Blockade of postocclusive renal vasoconstriction by an angiotensin II antagonists: evidence for an angiotensin-adenosine interaction

Abstract

In contrast to the reactive hyperemia of most tissues, the kidney demonstrates a postocclusive vasoconstriction. This vasoconstriction was attributed to the intrarenal accumulation of adenosine, which is vasoconstrictive in the kidney and is known to increase during renal ischemia. The effects of a competitive angiotensin II (AII) antagonist ([Sar1, Ile]AII) on the vasoconstrictive response to adenosine and the postocclusive vasoconstriction were studied. In 6 Na-depleted dogs, single intrarenal injections of adenosine (1-100 nmol) produced a dose-related decrease in renal blood flow. Simultaneous infusion of [Sar1,Ile8]AII at 3 .mu.g/kg per min had no effect on the adenosine dose-response curve. When [SAR1,Ile8]AII was increased to 15 and 50 .mu.g/kg per min the vasoconstrictive response to adenosine was attenuated in a dose-related manner. In 5 meclofenamate-treated Na-depleted dogs, occlusion of the renal artery (5-60 s) produced a time-related vasoconstrictive response.

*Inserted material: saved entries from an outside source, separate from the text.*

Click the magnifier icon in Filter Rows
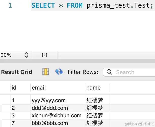pos(109,72)
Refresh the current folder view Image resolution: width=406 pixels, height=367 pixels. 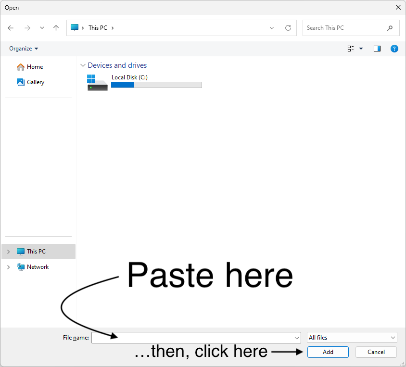pyautogui.click(x=288, y=28)
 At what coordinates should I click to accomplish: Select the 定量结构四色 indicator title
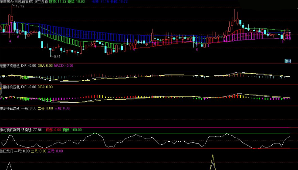10,87
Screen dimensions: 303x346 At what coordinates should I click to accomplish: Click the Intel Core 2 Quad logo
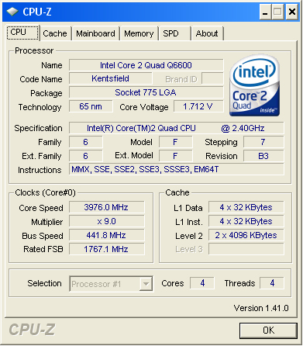pos(254,85)
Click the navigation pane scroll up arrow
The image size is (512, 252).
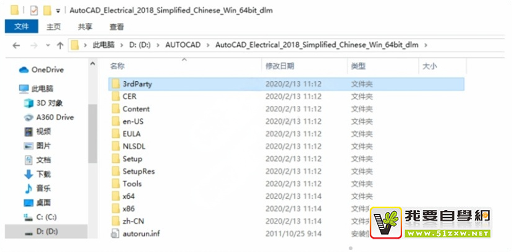tap(92, 64)
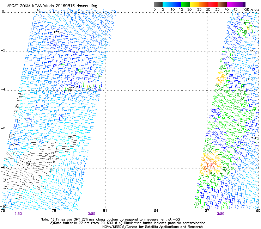Select the red 30-35 knots legend color

(213, 4)
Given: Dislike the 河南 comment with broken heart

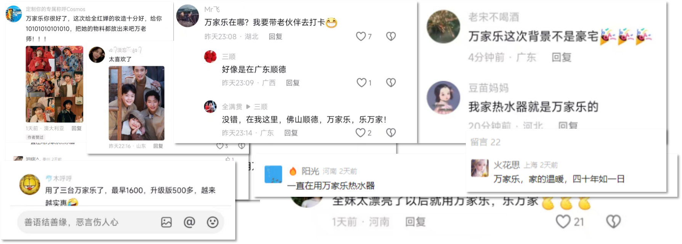Looking at the screenshot, I should [613, 222].
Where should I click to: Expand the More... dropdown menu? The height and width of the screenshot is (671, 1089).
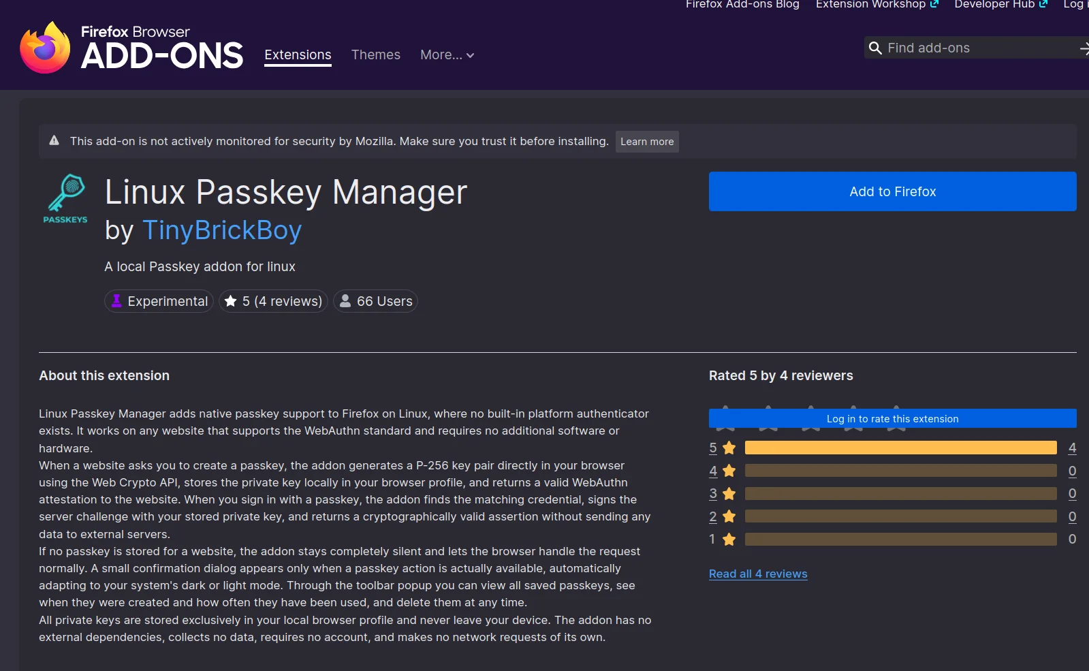447,54
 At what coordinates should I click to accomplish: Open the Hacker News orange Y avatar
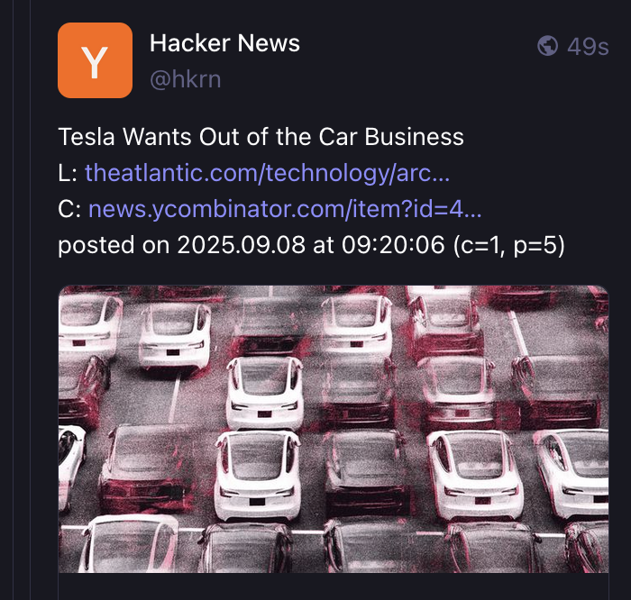[x=95, y=60]
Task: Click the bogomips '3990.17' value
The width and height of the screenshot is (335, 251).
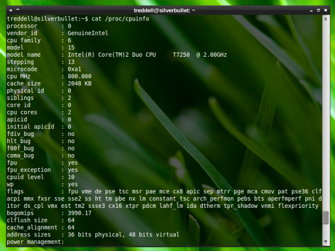Action: click(79, 213)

Simultaneous intrarenal infusion of [Sar1,Ile8]AII at a dose sufficient to block circulating AII (3 .mu.g/kg per min) did not have any substantial effect on the response. When the [Sar1,Ile8]AII was infused at 50 .mu.g/kg per min, which had no additional effect on renal hemodynamics, the postocclusive vasoconstriction was markedly attenuated. Apparently the intrarenal vasoconstriction of adenosine is mediated by an angiotensin mechanism, and the renal postocclusive vasoconstriction may be due to an adenosine-angiotensin interaction.